I'm new to spinning on a wheel (after using a drop spindle for a couple of years). I took a class for beginners and used a Lendrum there. Because there are few spinners in my area, I wanted something that I felt I could manage on my own. After looking at a dizzying number of wheels at SAFF (fiber fair in NC), I decided on a Lendrum.

I don't have to oil it, the bobbins are easy to switch out, and the jumbo flyer for plying is fantastic. It's huge! The Lendrum "complete" runs about $700, but comes with the jumbo flyer, fast flyer and a tensioned lazy Kate with a total of 4 bobbins.


----------



## Forerunner (Mar 23, 2007)

I never heard of the song, myself, but still.....

Kudos to RileyJo for making the connection. 

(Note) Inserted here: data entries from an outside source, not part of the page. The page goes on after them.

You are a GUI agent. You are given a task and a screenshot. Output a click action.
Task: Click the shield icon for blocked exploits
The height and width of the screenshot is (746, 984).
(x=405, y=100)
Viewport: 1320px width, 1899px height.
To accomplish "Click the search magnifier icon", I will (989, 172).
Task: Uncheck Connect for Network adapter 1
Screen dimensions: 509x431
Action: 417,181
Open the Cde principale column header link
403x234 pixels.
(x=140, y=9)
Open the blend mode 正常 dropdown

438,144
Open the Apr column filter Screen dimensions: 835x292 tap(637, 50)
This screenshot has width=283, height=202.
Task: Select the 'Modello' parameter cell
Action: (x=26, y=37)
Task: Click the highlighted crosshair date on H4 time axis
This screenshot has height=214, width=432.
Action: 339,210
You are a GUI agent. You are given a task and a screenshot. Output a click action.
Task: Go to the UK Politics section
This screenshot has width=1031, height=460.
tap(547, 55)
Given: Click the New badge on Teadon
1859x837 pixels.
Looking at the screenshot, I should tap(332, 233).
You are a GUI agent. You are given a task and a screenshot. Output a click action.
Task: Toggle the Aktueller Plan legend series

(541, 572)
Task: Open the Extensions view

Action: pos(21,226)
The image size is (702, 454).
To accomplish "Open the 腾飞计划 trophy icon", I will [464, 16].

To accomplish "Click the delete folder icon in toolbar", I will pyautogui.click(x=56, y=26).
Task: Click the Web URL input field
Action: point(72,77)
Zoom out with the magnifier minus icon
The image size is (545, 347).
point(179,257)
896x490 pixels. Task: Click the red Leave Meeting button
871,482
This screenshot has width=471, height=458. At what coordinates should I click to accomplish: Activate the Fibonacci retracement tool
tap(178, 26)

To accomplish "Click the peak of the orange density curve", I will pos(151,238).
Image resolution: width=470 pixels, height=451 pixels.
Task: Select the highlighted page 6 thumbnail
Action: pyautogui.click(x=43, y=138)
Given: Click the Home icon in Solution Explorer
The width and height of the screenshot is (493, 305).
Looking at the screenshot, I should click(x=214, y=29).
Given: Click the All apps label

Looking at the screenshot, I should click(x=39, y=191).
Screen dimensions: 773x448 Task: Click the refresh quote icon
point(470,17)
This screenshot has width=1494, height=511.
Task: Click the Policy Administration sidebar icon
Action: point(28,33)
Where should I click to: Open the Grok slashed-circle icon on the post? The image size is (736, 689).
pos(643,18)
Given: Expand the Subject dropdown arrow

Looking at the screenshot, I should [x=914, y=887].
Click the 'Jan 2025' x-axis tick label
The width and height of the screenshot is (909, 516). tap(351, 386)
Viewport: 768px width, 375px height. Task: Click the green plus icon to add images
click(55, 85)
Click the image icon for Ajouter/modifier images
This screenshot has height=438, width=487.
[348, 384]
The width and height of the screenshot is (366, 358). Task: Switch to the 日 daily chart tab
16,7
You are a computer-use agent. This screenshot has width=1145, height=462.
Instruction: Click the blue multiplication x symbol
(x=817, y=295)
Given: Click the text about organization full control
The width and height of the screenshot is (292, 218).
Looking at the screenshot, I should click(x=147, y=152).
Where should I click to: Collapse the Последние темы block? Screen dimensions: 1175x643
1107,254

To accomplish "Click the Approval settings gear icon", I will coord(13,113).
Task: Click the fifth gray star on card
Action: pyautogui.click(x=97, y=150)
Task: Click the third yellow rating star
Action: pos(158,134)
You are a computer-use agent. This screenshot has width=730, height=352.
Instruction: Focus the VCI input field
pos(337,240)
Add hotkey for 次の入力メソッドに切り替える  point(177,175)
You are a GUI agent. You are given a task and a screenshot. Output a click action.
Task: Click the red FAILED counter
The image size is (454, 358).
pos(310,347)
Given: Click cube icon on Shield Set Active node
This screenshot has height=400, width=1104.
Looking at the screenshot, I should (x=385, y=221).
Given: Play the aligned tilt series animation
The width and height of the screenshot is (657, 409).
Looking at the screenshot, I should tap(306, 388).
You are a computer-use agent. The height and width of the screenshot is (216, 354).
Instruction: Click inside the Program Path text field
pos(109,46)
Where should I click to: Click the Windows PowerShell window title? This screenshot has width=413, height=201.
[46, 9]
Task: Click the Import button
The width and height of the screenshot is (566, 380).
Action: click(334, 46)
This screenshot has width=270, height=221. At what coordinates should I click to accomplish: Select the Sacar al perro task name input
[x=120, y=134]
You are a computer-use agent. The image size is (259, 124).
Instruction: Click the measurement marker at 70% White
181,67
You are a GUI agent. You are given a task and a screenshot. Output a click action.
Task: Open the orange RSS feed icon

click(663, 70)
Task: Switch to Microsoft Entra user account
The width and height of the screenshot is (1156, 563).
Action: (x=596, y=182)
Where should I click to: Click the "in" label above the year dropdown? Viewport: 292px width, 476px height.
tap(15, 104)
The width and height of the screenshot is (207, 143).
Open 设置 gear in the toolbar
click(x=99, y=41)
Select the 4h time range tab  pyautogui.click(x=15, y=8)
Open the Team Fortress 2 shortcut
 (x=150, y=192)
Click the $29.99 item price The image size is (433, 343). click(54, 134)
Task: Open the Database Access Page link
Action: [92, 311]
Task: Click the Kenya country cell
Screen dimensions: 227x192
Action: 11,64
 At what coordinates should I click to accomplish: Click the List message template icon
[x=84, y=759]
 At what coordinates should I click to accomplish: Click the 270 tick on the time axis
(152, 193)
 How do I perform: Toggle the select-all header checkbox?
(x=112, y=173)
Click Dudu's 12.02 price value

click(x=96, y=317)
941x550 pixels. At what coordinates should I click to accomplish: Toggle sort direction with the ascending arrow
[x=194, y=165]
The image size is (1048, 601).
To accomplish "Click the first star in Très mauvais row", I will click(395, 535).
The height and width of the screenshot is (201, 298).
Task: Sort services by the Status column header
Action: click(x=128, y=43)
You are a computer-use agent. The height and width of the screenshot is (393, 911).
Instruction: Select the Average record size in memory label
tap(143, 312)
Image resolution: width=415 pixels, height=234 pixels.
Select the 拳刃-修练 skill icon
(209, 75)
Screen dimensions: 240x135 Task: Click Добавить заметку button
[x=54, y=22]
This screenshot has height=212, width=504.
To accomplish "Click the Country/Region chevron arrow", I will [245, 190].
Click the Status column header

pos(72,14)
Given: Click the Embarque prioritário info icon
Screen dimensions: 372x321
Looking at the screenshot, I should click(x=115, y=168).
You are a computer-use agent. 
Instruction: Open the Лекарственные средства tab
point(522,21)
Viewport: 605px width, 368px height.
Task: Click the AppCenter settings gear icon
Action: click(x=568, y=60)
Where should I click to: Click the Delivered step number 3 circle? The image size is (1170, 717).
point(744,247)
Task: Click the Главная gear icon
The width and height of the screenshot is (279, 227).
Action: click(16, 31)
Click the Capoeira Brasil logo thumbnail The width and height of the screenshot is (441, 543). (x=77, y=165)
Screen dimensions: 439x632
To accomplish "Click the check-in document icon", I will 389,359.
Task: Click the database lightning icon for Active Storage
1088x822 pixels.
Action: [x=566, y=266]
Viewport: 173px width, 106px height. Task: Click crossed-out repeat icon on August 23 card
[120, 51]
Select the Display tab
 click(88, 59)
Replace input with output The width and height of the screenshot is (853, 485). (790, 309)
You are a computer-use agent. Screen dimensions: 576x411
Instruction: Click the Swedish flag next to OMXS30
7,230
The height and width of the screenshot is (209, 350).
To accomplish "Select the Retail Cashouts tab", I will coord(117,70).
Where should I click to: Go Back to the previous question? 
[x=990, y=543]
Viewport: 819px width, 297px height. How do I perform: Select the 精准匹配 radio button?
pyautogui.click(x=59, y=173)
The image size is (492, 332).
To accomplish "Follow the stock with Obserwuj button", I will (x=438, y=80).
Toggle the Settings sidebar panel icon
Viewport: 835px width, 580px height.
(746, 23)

I've been fumbling about for years. Ecstasy _would_ be a cool place to land. :shrug:

(and the fiber forum as likely a place as any to find it !  )


----------



## Forerunner (Mar 23, 2007)

rileyjo said:


> ( I like to knit lace and socks - I am the antiForerunner) but want to be able to change my mood




I knew it !! I just _knew_ I had an arch-nemesis, somewhere, but, but......._*you*_ ? 

:run:











I need to read through more of these threads !


----------



## AverageJo (Sep 24, 2010)

That's great that you have an opportunity to try out as many wheels as you can. Make sure she's a good fit for your height and flexibility. I love my Joy. She's my go-to wheel when I ever get a chance to spin. I like her double treddle and center orifice. For some reason, I spin backwards to most folks so a 'right handed' wheel is awkward for me as I'm told I spin left handed. Single treddles tend to give me an ache in the back as I tend to rock with the motion after a while. I like a wheel that I can have the option of a double drive or scotch tension as well. Best thing is to find out what works for you. Take a sample of roving and use this same roving on all the wheels you work on. That will eliminate the variance of the roving from your searches as well. Good luck!! Can't wait to see what wheel you choose...

Oh, I have a couple of wheels for sale, if anyone is searching!!! Just haven't put them on the barter board as yet. PM me if interested.


----------



## Miz Mary (Feb 15, 2003)

What great information here !! I am in decision mode as well, learning what I NEED in a wheel ......


----------



## rileyjo (Feb 14, 2005)

I need to find a Canadian songwriter who sings about fear of commitment...

I havent bought a wheel yet because I havent found the right one. Nothing feels quite right. I think I need more experience and confidence.

What I did instead was treat myself to a Golding Drop Spindle. I use the cheap one I have now just about everyday and I enjoy it. I am making yarn and fiddling around with plying and dyes so I am making progress. I have been buying lots of fiber too and that is so much fun.

So, I'm okay with just being a Spindler for now. My wheel money is stashed and since the money out of an inheritance from my mother, I want to be sure that I buy a wheel that makes me feel connected to her in some way.


----------



## Marchwind (May 10, 2002)

We will require photos when it arrives


----------